Although the data below contains pictures, please reproduce only its words, exactly.

────────

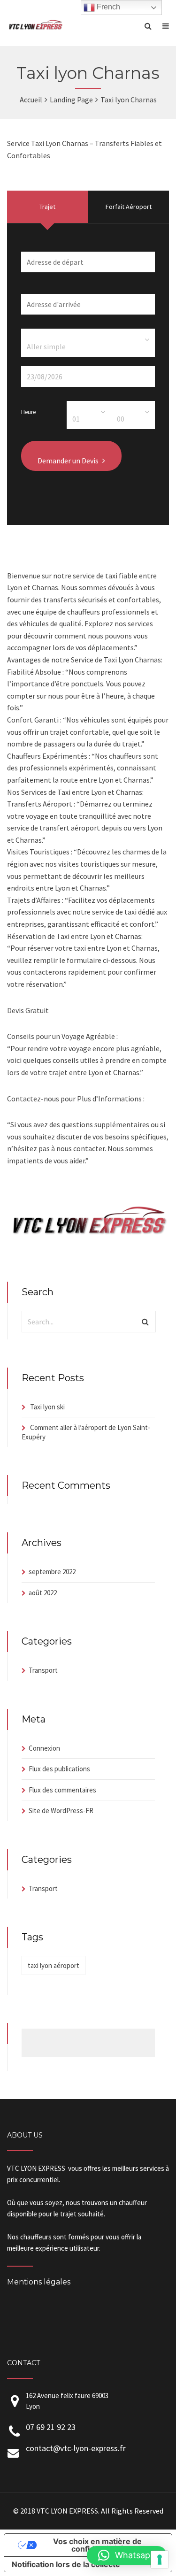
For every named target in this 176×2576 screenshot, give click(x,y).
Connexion (44, 1748)
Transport (43, 1670)
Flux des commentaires (62, 1789)
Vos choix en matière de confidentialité (97, 2545)
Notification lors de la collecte (66, 2564)
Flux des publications (59, 1768)
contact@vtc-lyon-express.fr (76, 2448)
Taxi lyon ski (47, 1406)
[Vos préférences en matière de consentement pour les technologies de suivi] (159, 2559)
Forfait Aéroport (129, 206)
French (107, 7)
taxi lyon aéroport (53, 1965)
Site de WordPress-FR (61, 1810)
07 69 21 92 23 (51, 2427)
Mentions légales (38, 2281)
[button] (127, 2555)
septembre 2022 (52, 1571)
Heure (28, 411)
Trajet (47, 206)
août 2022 (43, 1592)
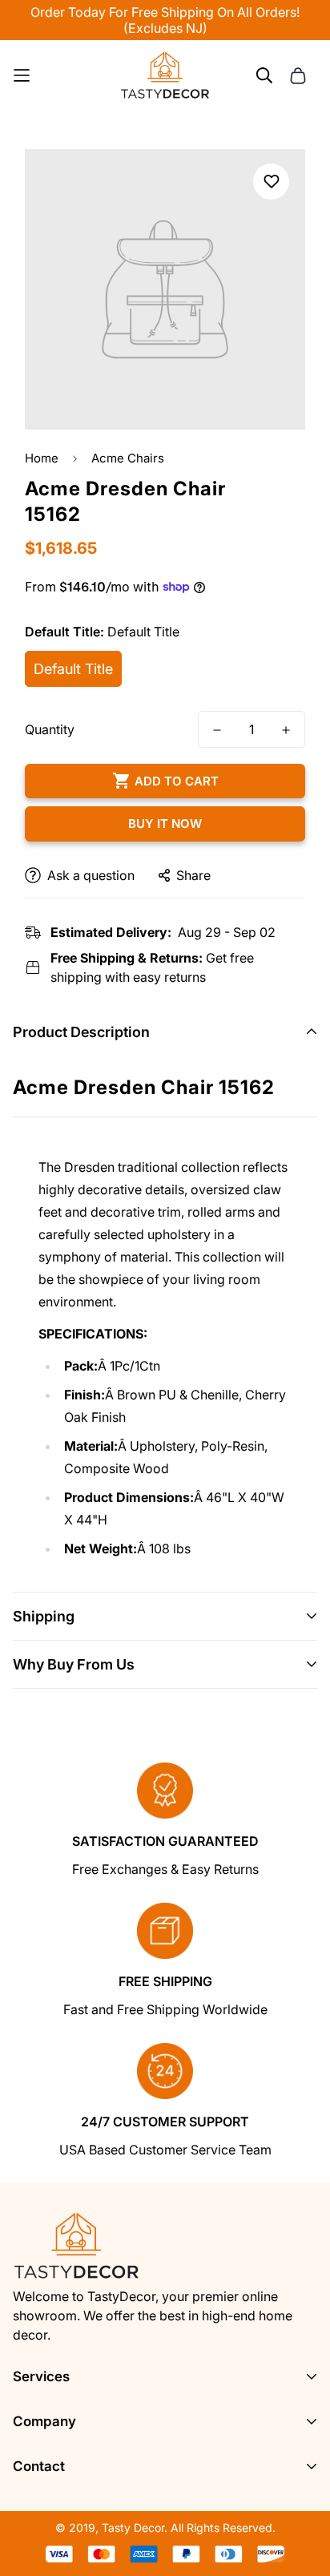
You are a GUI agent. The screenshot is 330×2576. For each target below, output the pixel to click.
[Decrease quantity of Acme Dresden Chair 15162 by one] (217, 730)
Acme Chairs (127, 458)
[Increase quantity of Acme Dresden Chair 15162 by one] (286, 730)
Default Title (73, 668)
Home (41, 458)
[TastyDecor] (165, 75)
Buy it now (165, 823)
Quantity (49, 729)
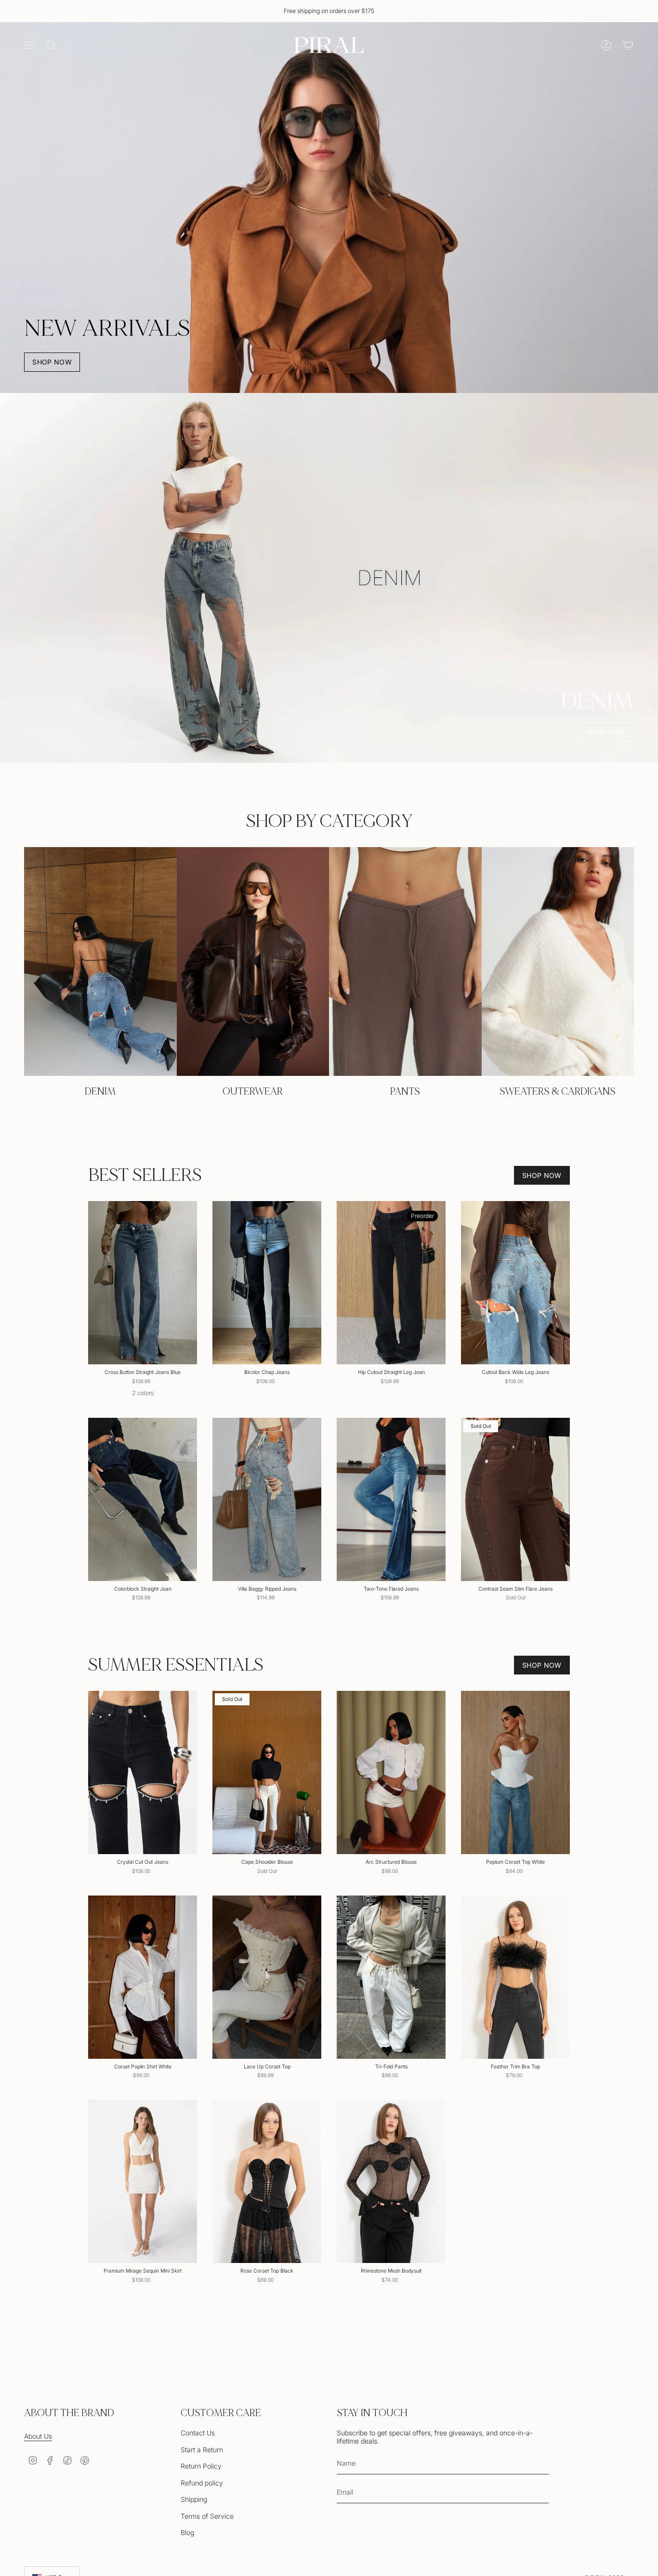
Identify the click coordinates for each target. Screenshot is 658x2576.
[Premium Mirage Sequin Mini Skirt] (142, 2181)
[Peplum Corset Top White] (515, 1772)
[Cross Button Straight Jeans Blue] (142, 1282)
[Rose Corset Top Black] (266, 2181)
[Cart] (628, 45)
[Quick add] (184, 1351)
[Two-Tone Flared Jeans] (391, 1499)
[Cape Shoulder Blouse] (266, 1772)
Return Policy (201, 2466)
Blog (187, 2532)
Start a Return (202, 2449)
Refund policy (202, 2483)
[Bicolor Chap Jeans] (266, 1282)
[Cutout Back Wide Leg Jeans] (515, 1282)
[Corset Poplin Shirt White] (142, 1977)
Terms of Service (207, 2516)
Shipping (194, 2499)
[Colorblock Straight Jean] (142, 1499)
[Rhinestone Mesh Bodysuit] (391, 2181)
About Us (38, 2436)
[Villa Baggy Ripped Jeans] (266, 1499)
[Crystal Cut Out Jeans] (142, 1772)
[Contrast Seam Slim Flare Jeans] (515, 1499)
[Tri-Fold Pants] (391, 1977)
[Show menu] (29, 45)
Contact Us (198, 2433)
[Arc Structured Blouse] (391, 1772)
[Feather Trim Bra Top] (515, 1977)
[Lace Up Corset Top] (266, 1977)
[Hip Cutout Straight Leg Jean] (391, 1282)
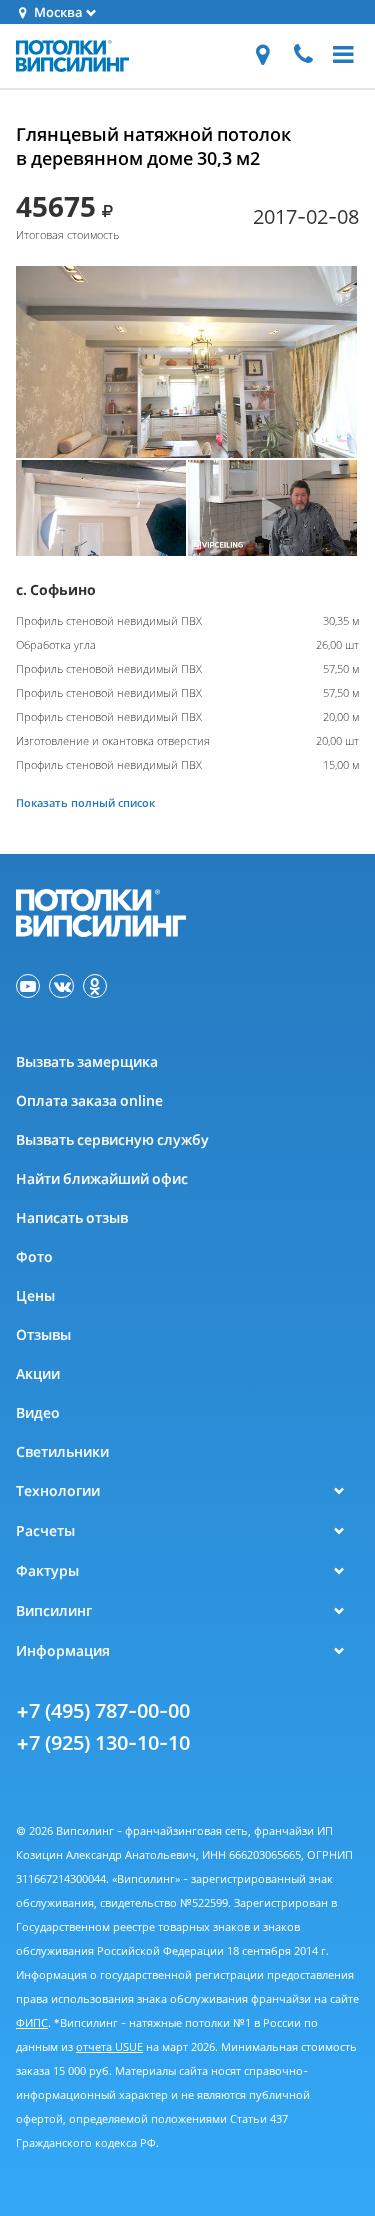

────────

RESULT OF THE TASK:
For every named target in this 176×2576 screenshot, give click(x,y).
Connexion (44, 1748)
Transport (43, 1670)
Flux des commentaires (62, 1789)
Vos choix en matière de confidentialité (97, 2545)
Notification lors de la collecte (66, 2564)
Flux des publications (59, 1768)
contact@vtc-lyon-express.fr (76, 2448)
Taxi lyon ski (47, 1406)
[Vos préférences en matière de consentement pour les technologies de suivi] (159, 2559)
Forfait Aéroport (129, 206)
French (107, 7)
taxi lyon aéroport (53, 1965)
Site de WordPress-FR (61, 1810)
07 69 21 92 23 (51, 2427)
Mentions légales (38, 2281)
[button] (127, 2555)
septembre 2022 (52, 1571)
Heure (28, 411)
Trajet (47, 206)
août 2022 (43, 1592)
You are a GUI agent. The screenshot is 330×2576. For each target below, output the pixel to click.
[Decrease quantity of Acme Dresden Chair 15162 by one] (217, 730)
Acme Chairs (127, 458)
[Increase quantity of Acme Dresden Chair 15162 by one] (286, 730)
Default Title (73, 668)
Home (41, 458)
[TastyDecor] (165, 75)
Buy it now (165, 823)
Quantity (49, 729)
Identify the click coordinates for each target. Screenshot is 658x2576.
[Premium Mirage Sequin Mini Skirt] (142, 2181)
[Peplum Corset Top White] (515, 1772)
[Cross Button Straight Jeans Blue] (142, 1282)
[Rose Corset Top Black] (266, 2181)
[Cart] (628, 45)
[Quick add] (184, 1351)
[Two-Tone Flared Jeans] (391, 1499)
[Cape Shoulder Blouse] (266, 1772)
Return Policy (201, 2466)
Blog (187, 2532)
Start a Return (202, 2449)
Refund policy (202, 2483)
[Bicolor Chap Jeans] (266, 1282)
[Cutout Back Wide Leg Jeans] (515, 1282)
[Corset Poplin Shirt White] (142, 1977)
Terms of Service (207, 2516)
Shipping (194, 2499)
[Colorblock Straight Jean] (142, 1499)
[Rhinestone Mesh Bodysuit] (391, 2181)
About Us (38, 2436)
[Villa Baggy Ripped Jeans] (266, 1499)
[Crystal Cut Out Jeans] (142, 1772)
[Contrast Seam Slim Flare Jeans] (515, 1499)
[Tri-Fold Pants] (391, 1977)
[Show menu] (29, 45)
Contact Us (198, 2433)
[Arc Structured Blouse] (391, 1772)
[Feather Trim Bra Top] (515, 1977)
[Lace Up Corset Top] (266, 1977)
[Hip Cutout Straight Leg Jean] (391, 1282)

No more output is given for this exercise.